Re: [PATCH v5 2/8] dt-bindings: phy: Add bindings for HiKey 970 PCIe PHY

From: Mauro Carvalho Chehab
Date: Tue Jul 27 2021 - 04:11:32 EST


Hi Mani,

Em Wed, 14 Jul 2021 23:12:25 +0530
Manivannan Sadhasivam <mani@xxxxxxxxxx> escreveu:

> I'm not sure about this. That fact that the PCIe device's PERST# signal
> wired to different GPIOs doesn't mean that those GPIOs belong to the PHY.
> Those GPIOs should be independent of the PCIe core controlled manually
> by the driver.
>
> I think this issue is somewhat similar to the one we are dealing on the
> Qcom platforms [1] where each PCIe device uses a different GPIO and voltage
> config to operate. And those need to be active for the link training to
> succeed.
>
> So perhaps we should aim for a common solution? The GPIO and voltage
> layout should be described in DT for each port exposed by the SoC/board.
>
> Thanks,
> Mani
>
> [1] https://lkml.org/lkml/2021/6/21/1524

After re-visiting this issue, I'm starting to think that this should
be mapped as something similar to:

pcie@xxxx {
...
slot {
slot#1 {
// clock, power supply, reset pins, etc
}
slot#2 {
// clock, power supply, reset pins, etc
}
...
}
};

E. g. placing each specific PCIe device requirement inside the pcie
or phy, as it should be up to the driver to initialize each PCIe
child-specific requirements when the hardware is ready for that.

---

A longer explanation why this should be initialized during PHY
power on sequence:

On my tests with Kirin 970, there are some steps to be done before
enabling the clocks and sending PERST# signals, plus some extra
steps to run after PERST# is sent to all devices.

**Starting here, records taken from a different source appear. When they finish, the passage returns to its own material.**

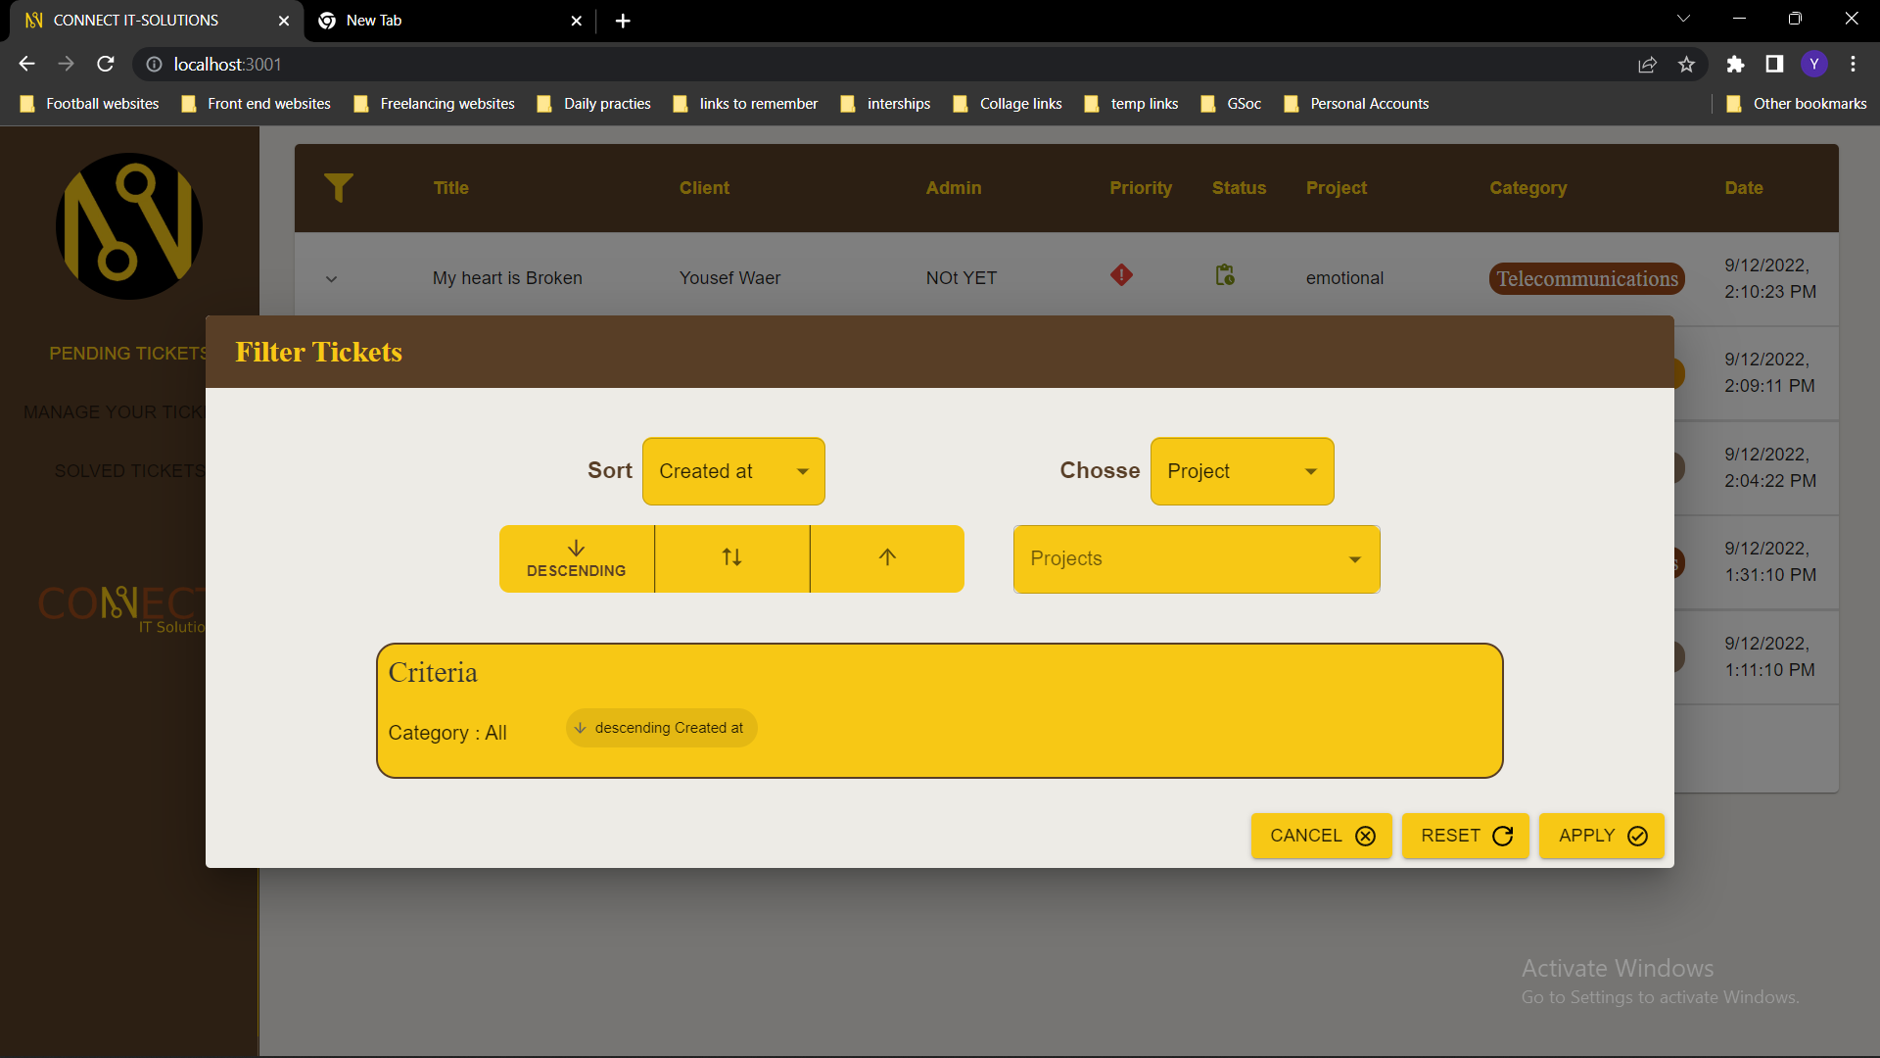Click the APPLY button to filter
The height and width of the screenshot is (1058, 1880).
tap(1601, 835)
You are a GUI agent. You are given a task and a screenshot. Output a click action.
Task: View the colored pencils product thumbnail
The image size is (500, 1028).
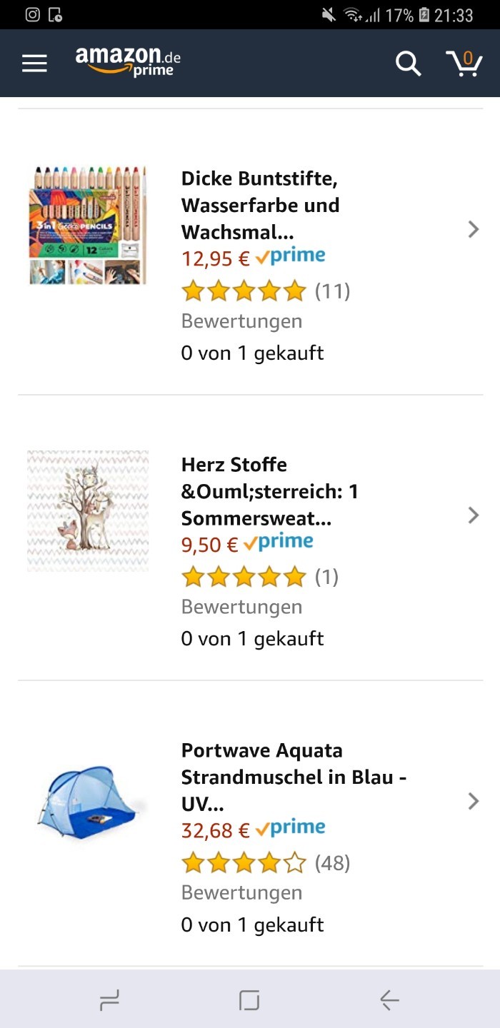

While playing with PHY split, I noticed that Linux and/or the SoC
is very sensitive to an specific probing order. If such order is
not followed, an ARM SError happens and the Kernel panics
with something similar to:

[ 1.837458] SError Interrupt on CPU0, code 0xbf000002 -- SError
[ 1.837462] CPU: 0 PID: 74 Comm: kworker/0:1 Not tainted 5.8.0+ #205
[ 1.837463] Hardware name: HiKey970 (DT)
[ 1.837465] Workqueue: events deferred_probe_work_func
[ 1.837467] pstate: 20000005 (nzCv daif -PAN -UAO BTYPE=--)
[ 1.837468] pc : _raw_spin_unlock_irqrestore+0x18/0x50
[ 1.837469] lr : regmap_unlock_spinlock+0x14/0x20
...
[ 1.837507] Kernel panic - not syncing: Asynchronous SError Interrupt


One example is with regards to the clocks required for the PCIe
to work:

clocks = <&crg_ctrl HI3670_CLK_GATE_PCIEPHY_REF>,
<&crg_ctrl HI3670_CLK_GATE_PCIEAUX>,
<&crg_ctrl HI3670_PCLK_GATE_PCIE_PHY>,
<&crg_ctrl HI3670_PCLK_GATE_PCIE_SYS>,
<&crg_ctrl HI3670_ACLK_GATE_PCIE>;

If them aren't initialized at the expected order, the Kernel
hangs. The same applies to the slot-specific clocks.

So, basically, the driver needs to initialize them on this
sequence:

1. PHY ref clock;
2. APB sys and phy clock;
3. aclk and aux_clk;
<some settings at the PHY hardware>
4. slot-specific clocks.

failing to follow a valid power-on sequence crashes the Kernel.


Thanks,
Mauro